Kemudian, sebanyak 5.325 Satuan Pelayanan Pemenuhan Gizi (SPPG) telah beroperasi di 38 provinsi, 502 kabupaten, dan 4.770 kecamatan di seluruh Indonesia.
"Alhamdulillah hari ini, pagi ini, sudah ada 5.325 Satuan Pelayanan Pemenuhan Gizi di seluruh Indonesia, di 38 provinsi, di 502 kabupaten, dan 4.770 kecamatan. Ini kalau satu SPPG melayani 3.500, itu artinya sudah lebih dari 18 juta yang sudah bisa dilayani oleh kami," katanya dalam NgobrolIndonesia yang disiarkan secara daring, Kamis, 14 Agustus.
Dadan bilang, awalnya target pemerintah dengan anggaran Rp 71 triliun hanya melayani maksimal 17,5 juta penerima manfaat. Namun, Presiden Prabowo Subianto meminta agar program ini diperluas jangkauan sebanyak 82,9 juta penerima manfaat pada tahun ini.

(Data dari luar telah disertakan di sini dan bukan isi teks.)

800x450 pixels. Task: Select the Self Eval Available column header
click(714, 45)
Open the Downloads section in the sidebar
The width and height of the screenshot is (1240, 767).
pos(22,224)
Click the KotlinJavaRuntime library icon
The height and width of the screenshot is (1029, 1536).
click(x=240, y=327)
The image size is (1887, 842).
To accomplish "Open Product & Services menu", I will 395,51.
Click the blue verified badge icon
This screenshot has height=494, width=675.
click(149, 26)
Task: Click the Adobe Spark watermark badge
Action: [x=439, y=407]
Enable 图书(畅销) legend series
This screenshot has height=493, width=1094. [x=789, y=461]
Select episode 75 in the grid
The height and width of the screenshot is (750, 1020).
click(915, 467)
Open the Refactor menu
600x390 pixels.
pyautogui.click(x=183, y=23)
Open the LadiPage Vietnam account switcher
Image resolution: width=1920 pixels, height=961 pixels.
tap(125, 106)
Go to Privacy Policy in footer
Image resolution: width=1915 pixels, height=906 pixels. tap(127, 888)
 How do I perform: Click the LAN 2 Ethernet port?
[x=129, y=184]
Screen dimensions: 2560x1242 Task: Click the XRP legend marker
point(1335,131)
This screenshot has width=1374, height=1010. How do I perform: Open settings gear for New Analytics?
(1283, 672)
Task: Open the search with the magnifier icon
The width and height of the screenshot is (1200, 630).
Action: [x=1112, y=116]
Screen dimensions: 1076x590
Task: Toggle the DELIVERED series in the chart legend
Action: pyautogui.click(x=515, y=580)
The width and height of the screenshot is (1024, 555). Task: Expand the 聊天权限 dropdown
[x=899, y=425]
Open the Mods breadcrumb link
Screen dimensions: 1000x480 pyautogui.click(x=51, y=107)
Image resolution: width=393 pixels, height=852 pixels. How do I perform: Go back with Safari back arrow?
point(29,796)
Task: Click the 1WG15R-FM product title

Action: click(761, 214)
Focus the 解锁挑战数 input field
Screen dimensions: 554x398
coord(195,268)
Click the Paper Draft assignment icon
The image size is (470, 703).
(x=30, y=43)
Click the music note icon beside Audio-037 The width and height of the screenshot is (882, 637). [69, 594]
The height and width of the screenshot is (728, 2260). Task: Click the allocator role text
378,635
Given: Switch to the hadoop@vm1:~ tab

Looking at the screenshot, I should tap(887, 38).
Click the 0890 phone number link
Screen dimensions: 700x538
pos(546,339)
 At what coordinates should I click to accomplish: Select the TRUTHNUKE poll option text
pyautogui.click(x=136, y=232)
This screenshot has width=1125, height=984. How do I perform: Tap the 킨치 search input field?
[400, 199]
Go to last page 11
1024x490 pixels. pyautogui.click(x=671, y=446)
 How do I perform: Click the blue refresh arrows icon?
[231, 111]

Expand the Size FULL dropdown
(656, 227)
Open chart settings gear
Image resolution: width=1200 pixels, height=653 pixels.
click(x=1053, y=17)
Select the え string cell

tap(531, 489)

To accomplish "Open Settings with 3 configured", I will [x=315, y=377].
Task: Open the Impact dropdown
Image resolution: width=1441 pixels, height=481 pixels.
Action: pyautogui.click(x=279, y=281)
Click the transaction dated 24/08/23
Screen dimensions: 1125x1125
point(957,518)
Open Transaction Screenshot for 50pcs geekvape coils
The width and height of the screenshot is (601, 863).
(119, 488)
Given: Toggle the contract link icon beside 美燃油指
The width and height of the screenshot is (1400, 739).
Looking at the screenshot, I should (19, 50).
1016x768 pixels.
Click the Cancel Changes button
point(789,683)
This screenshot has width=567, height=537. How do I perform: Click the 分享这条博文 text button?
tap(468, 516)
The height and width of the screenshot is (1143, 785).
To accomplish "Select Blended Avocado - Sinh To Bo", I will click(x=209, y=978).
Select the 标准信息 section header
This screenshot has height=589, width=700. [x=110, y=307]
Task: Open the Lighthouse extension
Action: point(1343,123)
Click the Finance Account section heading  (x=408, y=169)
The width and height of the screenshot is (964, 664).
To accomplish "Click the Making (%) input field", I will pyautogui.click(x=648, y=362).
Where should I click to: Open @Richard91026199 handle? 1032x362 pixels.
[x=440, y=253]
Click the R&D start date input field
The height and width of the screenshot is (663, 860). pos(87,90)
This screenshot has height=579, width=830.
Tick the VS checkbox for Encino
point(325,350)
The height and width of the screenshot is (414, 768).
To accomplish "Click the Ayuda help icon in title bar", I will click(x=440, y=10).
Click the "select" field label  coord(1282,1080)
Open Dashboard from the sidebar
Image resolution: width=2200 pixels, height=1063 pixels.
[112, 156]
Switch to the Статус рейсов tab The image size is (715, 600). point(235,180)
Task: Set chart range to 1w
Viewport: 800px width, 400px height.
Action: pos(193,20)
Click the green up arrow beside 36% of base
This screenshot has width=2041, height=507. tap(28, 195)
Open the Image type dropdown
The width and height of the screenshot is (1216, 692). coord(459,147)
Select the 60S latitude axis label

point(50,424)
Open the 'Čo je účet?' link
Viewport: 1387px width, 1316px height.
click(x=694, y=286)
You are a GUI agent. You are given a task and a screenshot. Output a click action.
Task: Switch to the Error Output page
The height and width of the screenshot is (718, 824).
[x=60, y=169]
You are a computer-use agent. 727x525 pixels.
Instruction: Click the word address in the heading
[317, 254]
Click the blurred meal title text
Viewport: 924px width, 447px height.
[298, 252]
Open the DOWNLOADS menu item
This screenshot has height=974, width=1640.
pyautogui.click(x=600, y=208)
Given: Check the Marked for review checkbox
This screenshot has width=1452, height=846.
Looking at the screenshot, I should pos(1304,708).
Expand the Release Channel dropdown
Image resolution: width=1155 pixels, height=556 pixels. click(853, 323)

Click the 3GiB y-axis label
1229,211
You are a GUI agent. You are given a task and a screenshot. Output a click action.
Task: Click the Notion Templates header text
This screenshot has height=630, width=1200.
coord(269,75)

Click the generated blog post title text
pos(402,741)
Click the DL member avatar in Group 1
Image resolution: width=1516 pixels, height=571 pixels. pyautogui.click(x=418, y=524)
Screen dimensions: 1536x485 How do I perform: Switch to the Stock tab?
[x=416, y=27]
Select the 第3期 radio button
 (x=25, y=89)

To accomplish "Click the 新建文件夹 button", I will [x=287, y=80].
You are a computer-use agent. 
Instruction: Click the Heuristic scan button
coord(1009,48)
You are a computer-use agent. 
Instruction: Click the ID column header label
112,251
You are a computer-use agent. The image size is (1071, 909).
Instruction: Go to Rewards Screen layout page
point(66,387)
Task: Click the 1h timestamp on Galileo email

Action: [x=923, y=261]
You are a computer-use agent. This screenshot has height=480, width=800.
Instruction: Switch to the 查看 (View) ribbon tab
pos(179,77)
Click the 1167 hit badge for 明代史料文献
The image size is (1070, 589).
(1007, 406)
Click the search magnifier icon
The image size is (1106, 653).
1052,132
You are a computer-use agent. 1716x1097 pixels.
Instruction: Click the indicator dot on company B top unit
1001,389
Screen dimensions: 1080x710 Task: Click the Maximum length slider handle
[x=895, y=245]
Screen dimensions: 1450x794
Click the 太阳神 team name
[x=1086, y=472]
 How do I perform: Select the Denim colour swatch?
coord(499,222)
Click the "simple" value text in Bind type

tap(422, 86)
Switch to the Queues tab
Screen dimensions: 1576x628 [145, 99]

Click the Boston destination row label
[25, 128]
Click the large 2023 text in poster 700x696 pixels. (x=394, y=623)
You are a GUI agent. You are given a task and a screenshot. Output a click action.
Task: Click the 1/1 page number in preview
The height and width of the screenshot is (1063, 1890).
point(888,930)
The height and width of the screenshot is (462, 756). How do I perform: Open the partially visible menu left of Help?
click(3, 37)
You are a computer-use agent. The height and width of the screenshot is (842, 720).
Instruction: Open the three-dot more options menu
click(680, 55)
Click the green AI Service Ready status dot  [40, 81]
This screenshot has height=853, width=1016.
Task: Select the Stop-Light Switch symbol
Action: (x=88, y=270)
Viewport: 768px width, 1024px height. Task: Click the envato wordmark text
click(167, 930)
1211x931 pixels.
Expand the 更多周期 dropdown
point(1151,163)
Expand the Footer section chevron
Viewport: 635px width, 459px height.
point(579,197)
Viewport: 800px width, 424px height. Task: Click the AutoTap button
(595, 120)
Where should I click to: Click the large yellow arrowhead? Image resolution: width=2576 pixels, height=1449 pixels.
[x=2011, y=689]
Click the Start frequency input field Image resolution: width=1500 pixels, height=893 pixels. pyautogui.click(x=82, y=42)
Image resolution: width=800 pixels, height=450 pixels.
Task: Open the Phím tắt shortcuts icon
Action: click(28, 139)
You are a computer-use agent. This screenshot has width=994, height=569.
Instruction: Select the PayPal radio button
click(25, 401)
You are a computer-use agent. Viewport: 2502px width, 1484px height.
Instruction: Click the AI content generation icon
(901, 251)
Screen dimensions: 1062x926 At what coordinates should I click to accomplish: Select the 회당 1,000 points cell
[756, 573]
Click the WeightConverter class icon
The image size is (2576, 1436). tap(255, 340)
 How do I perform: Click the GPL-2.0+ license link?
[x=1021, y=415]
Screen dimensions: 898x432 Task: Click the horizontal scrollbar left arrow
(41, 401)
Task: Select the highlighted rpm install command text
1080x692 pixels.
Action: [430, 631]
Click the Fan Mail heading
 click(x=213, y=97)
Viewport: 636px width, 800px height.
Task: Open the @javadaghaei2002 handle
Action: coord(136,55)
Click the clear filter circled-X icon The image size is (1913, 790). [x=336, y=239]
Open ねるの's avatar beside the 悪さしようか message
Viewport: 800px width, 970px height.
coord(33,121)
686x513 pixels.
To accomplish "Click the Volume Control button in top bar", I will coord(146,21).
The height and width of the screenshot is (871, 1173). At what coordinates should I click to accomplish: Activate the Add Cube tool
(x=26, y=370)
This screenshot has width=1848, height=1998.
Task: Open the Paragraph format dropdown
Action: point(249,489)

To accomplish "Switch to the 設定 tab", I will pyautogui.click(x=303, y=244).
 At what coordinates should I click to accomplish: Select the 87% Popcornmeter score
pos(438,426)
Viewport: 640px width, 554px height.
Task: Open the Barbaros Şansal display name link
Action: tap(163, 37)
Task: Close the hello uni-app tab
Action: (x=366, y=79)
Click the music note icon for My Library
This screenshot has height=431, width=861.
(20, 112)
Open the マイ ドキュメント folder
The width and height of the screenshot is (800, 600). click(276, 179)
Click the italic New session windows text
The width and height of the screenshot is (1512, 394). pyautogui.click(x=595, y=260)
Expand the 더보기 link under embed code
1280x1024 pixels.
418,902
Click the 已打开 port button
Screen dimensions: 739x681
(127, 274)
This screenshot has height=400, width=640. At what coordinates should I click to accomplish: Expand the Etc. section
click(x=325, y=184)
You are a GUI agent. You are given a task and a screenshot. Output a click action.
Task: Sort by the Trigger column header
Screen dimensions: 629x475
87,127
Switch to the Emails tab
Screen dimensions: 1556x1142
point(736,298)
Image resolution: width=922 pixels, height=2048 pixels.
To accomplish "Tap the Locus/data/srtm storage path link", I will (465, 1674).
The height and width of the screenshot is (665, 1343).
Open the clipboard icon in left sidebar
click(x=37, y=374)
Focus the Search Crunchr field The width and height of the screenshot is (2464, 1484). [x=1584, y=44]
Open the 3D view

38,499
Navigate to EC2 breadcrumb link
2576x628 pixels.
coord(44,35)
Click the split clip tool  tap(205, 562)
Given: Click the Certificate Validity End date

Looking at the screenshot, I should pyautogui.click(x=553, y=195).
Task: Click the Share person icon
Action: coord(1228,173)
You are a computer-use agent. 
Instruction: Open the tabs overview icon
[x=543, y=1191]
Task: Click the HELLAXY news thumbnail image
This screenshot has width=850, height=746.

Untuk saat ini, lanjut Dadan, dari 23.000 pengajuan SPPG, sebanyak 18.000 telah diverifikasi, sementara 5.000 lainnya masih menunggu proses.
"Terutama terkait dengan kecepatan untuk memverifikasi ajuan-ajuan yang sedang ada karena 18.000 yang sudah kami verifikasi, sementara masih ada antrean yang belum kami verifikasi sekitar 5.000 dan itu membutuhkan waktu," jelasnya.
"Sekarang kami fokus dulu yang sudah terverifikasi dan kami baru saja berkoordinasi dengan seluruh pemerintah daerah agar percepatan di daerah bisa dilaksanakan," sambung Dadan.
Baca juga:
BGN Fokus ke Daerah 3T Usai Agustus
Selain itu, Kepala BGN banyak menerima masukan dari berbagai sumber agar prioritas Program MBG diberikan ke wilayah terluar, tertinggal, dan terdepan (3T). Namun, untuk wilayah tersebut baru akan mulai difokuskan usai Agustus.
"Alhamdulillah, kami sudah memiliki 33.000 SDM yang sudah dididik dan siap diterjunkan di seluruh Indonesia. Setelah mengejar target di Agustus ini, kami akan fokus ke daerah 3T. Langsung gaspol sehingga seluruhnya nanti Oktober akhir sudah selesai infrastrukturnya," ungkapnya.